Ça a le mérite d’être clair!

Ajoutons, sur la surenchère des jeunes hommes à son égard, l’anecdote suivante : son père Ovide, entre deux séjours de bûchage dans les chantiers, a déniché pour son indépendante fille très intéressée par le travail manuel, un métier à tisser dans une maison voisine abandonnée. Un petit métier pas très large, mais à 16 ans, elle a mis son talent à exécution : en repliant le tissu, elle s’est confectionné une couverture en laine deux fois large comme le métier.

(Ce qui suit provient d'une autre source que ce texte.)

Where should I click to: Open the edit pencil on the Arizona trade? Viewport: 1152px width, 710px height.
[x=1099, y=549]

Cela demandait beaucoup de précision dans les pédales et elle est parvenu non seulement à faire une très belle couverte, mais elle est allée au Cercle des fermières du village pour l’apporter au concours annuel. Elle n’emporta rien de moins que le premier prix et une qualification pour le concours régional. Au régional, roulement de tambour… 1er prix et un laissez-passer pour la grande finale provinciale à Québec. Elle a eu droit encore aux grands honneurs devant des centaines de personnes de partout en cette année 1947 alors qu’elle n’avait que 16 ans. Les juges impressionnés ont fait mention de la constance dans le tissage des brins de laine et du niveau de difficulté pour une jeune de 16 ans! La photo prise lors de l’événement est immortalisée dans une livre d’histoire publiée récemment. On imagine que n’importe quel jeune homme rêvant de fonder une famille avec une belle femme débrouillarde souhaitait avoir sa main.

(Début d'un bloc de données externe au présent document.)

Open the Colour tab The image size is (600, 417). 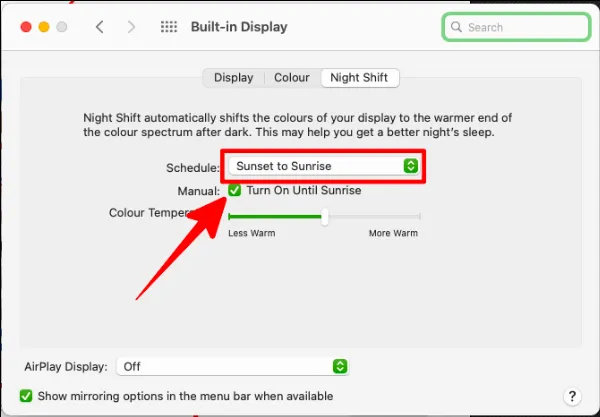(x=291, y=77)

Dans la trâlée d’hommes intéressés, elle est finalement parvenue à trouver le bon : Adrien Pomerleau de Palmarolle. Ah, il avait ce petit quelque chose de spécial que même Imelda ne parvient pas à nommer précisément. En tout cas, comme on disait… c’était un bon parti. Après 6 mois de fréquentations, la demande en fiançailles en bonne et due forme à Noël après la messe de Minuit… elle a dit oui! Fiou! Ils se sont mariés au sous-sol de l’église de Dupuy (l’église actuelle n’était pas encore terminée) et ils sont restés à loyer avant d’avoir une grande chance avec le beau-père qui avait un terrain voisin disponible pour eux dans le rang 4 de Palmarolle. Palmarolle a fait une sapristie de belle acquisition, là ! Le premier prix provincial des Fermières, une femme qui sait quoi faire de ses mains, en âge de procréer comme on disait, pis qui a des bonnes valeurs. De plus, elle marie le spécialiste régional du « grader ». Ça nous permet de le garder dans le coin lui-là. Sur leur terre à Palmarolle, une petite ferme avec une vache à traire, un bœuf, des veaux bien tendres pour en manger un par année, un potager exceptionnel sur de la terre en gombo (il faut mentionner ici que Imelda savait très bien que quand on interdit de manger quelque chose… ça goûte toujours meilleur!)  Elle a donc planté des rangées supplémentaires de carottes et de petits navets blancs au fond du champ en espérant se les faire voler par ses enfants. Ça a fonctionné. À l’automne, il ne restait que 3 ou 4 carottes… pis des enfants en santé.

Je vous mentirais toutefois si je vous disais qu’il n’y avait que des avantages à avoir beaucoup de terre glaiseuse dans le rang 4. C’est à cause des vibrations ressenties dans la maison quand des camions passaient (transmises trop facilement par la glaise) que la cheminée a cassé et qu’un tison un bon jour s’est frayé un chemin au travers de la brique pour faire flamber bientôt la maison au complet. Les assurances étaient maigres, mais la solidarité paroissiale était grande. L’indépendante Imelda qui avait alors 6 enfants avec son cher mari Adrien a dû recevoir de l’aide et ce fut le coup de main le plus marquant de sa vie. Ils ont perdu leur maison, mais… de son propre aveu, l’année qui a suivi fut sans doute la meilleure de sa vie. Elle a pu laisser libre cours à ses talents naturels de travailleuse manuelle. Faire une maison était emballant, mais la faire plus loin du chemin pour éviter les trop grandes vibrations du sol, permettant de faire une grande allée fleurie, était un grand plaisir pour elle. La famille fut bientôt complète et les choses semblaient bien tourner. D’une certaine manière, elle a pu donner au suivant en rendant service à son tour à une voisine éprouvée par la mort de son mari dans le rang 4. Ces années charnières ont fait en sorte que l’indépendante qu’elle était avait aussi besoin des autres pour s’épanouir et qu’il lui fallait également donner support à d’autres. L’esprit d’indépendance peut être une belle qualité, à condition de savoir en sortir, parfois.